Task objective -
Pull out each line of the items below that contains the word "link".
□ □ □ □ □
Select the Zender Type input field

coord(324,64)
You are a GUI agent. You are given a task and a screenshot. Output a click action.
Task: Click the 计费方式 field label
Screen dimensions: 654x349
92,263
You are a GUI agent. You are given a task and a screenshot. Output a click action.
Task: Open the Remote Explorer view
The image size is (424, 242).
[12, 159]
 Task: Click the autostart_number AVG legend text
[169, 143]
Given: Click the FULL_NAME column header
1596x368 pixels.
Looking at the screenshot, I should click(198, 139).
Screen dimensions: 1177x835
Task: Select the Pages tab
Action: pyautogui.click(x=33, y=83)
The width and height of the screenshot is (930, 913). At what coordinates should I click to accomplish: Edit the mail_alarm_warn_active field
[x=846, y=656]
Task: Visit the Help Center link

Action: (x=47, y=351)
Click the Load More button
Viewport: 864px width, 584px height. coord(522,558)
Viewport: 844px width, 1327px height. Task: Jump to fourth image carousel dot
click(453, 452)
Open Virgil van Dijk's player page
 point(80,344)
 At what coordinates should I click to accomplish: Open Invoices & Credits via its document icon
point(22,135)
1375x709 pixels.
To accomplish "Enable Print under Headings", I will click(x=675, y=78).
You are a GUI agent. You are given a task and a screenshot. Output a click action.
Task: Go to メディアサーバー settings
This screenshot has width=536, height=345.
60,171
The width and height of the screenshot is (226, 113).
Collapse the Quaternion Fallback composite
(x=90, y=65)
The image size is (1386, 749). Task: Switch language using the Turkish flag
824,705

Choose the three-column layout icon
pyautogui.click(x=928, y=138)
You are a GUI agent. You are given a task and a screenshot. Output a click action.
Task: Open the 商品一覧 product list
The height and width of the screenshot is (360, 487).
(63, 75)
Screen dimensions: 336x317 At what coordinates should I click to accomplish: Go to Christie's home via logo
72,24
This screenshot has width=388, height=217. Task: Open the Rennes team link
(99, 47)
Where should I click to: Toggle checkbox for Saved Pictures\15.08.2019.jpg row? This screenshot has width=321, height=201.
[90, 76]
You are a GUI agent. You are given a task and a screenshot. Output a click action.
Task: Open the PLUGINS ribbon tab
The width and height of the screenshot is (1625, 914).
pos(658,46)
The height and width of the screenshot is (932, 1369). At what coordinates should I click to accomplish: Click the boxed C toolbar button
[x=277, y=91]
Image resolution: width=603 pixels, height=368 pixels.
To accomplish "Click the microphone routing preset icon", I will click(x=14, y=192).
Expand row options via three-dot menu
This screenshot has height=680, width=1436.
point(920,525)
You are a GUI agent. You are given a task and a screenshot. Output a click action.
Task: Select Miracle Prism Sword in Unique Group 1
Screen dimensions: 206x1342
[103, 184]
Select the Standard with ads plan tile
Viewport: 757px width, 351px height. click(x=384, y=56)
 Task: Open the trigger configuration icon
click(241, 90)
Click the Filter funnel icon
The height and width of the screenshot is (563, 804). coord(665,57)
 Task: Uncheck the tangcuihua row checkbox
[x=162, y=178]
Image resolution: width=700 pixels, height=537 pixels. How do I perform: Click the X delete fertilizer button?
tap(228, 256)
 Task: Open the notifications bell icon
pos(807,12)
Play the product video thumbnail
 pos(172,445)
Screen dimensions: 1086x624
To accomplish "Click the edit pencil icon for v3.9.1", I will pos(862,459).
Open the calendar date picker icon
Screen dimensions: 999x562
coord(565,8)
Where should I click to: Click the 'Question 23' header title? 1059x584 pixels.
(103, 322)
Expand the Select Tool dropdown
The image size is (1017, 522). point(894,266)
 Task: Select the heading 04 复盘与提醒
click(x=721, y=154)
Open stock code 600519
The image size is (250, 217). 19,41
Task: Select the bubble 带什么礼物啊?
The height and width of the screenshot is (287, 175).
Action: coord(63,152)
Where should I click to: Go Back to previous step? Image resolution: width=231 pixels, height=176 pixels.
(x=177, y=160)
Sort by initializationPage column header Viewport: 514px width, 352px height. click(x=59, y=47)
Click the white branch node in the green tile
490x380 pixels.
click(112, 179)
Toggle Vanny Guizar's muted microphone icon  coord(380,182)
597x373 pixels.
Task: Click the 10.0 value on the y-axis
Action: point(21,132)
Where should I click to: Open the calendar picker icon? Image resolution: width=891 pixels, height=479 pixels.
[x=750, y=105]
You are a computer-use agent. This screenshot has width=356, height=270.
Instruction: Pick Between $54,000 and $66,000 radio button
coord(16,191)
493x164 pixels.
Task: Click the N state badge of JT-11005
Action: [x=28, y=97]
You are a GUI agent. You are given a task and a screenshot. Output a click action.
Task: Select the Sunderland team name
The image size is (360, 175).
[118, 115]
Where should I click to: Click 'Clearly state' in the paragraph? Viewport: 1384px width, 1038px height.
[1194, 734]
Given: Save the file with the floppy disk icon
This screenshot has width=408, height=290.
□ □ □ □ □
Result of this exercise -
Task: Visit the Help Center link
This screenshot has width=388, height=217. Task: Open the Rennes team link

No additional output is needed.